*** Excerpt to read ***
My Job: Explosive Vocation

Name: Kamakaniolu De Dely
Age: 36
Job: Unexploded ordnance technician team leader
Start: The Waianae High School graduate received a certificate from Texas A&M University’s Unexploded Ordinance Technician Level 1 program in 2006 after working as a bomb sweeper for several years.
“My older brother worked clearing ordnance on Kahoolawe for many years, and I thought it was pretty cool,” De Dely recalls. “With his help, I first got involved as a brush cutter – clearing areas for unexploded ordnance technicians to clean up – then moving up to sweeping these areas with metal detectors.”
What It Takes: He says Texas A&M featured “an intense program on the different classes of ordnance and some of the techniques to safely get rid of them via explosives. “It takes a certain kind of person to do this job. It can be very dangerous. Newbies start to realize this once they find their first piece of ordnance. I’ve learned to trust my teammates and vice versa. Even with that though, things can go wrong. “We work for different environmental companies that are contracted through the military to clear an area of ordnance.”
Tragedy: “One of my hardest days was when I lost my two best friends in the Waikele bunker explosion in 2011. One of them had been my classmate at Texas A&M. I remember getting a phone call asking if I had heard from my partner at bomb school. I left a message, begging him to call me back. Then I called my other friend on that job and it went to voicemail. When I heard they were both killed, I had a lot of guilt. I thought, ‘Why had it been them and not me?’ ”
***
**Brief 1:**
In two sentences, summarize the job profile.
**Brief 2:**
Answer these from the job profile:
(a) From which high school did De Dely graduate?
(b) Who first made De Dely think clearing ordnance was "pretty cool"?
(c) In what year did the Waikele bunker explosion happen?
**Brief 3:**
List every role in ordnance clearing that the job profile says De Dely has held.
The records have nothing to do with the job profile.
*** Supplied information ***
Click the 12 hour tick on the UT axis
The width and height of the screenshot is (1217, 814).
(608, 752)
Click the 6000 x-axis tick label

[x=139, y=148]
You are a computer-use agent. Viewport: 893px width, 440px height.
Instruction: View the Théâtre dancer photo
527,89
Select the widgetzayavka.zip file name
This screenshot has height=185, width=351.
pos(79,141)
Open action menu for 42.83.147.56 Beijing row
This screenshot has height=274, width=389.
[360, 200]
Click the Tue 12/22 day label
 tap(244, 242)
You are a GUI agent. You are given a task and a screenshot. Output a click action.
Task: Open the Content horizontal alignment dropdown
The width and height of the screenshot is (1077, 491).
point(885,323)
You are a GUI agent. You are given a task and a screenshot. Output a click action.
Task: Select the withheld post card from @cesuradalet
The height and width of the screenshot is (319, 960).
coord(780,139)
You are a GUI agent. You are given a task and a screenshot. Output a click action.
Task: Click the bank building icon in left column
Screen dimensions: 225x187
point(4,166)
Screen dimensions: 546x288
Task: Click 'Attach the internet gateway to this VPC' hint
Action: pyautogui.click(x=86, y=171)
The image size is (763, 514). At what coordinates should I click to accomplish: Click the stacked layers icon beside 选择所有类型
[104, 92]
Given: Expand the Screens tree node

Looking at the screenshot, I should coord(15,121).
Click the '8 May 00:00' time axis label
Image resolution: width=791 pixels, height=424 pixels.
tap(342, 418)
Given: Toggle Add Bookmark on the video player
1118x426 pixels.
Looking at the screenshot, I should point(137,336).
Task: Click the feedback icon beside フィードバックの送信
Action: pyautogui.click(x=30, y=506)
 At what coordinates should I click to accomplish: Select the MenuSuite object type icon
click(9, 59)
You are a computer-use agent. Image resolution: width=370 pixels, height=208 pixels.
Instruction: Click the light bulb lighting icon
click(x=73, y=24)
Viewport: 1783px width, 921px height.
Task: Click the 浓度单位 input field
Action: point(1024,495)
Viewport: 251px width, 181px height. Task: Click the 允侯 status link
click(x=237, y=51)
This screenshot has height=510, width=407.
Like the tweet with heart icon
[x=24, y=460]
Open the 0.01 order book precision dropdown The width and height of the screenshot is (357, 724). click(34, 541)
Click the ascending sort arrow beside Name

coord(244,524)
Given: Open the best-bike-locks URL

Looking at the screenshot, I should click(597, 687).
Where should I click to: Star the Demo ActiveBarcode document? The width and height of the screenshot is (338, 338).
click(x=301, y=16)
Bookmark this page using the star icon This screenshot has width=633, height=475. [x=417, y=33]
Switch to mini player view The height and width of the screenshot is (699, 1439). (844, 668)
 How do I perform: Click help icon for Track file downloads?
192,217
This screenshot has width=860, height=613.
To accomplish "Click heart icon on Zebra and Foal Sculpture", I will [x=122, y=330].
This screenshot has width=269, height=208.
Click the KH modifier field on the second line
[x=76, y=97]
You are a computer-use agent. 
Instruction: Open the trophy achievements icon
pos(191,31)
***
**Exercise solution 1:**
Kamakaniolu De Dely, 36, is an unexploded ordnance technician team leader who started as a brush cutter and then a bomb sweeper before earning a certificate from Texas A&M University in 2006. He describes the work as dangerous and dependent on trust among teammates, and he recalls losing his two best friends in the Waikele bunker explosion in 2011.

**Exercise solution 2:**
(a) Waianae High School
(b) His older brother, who worked clearing ordnance on Kahoolawe for many years
(c) 2011

**Exercise solution 3:**
- Brush cutter
- Bomb sweeper (sweeping areas with metal detectors)
- Unexploded ordnance technician team leader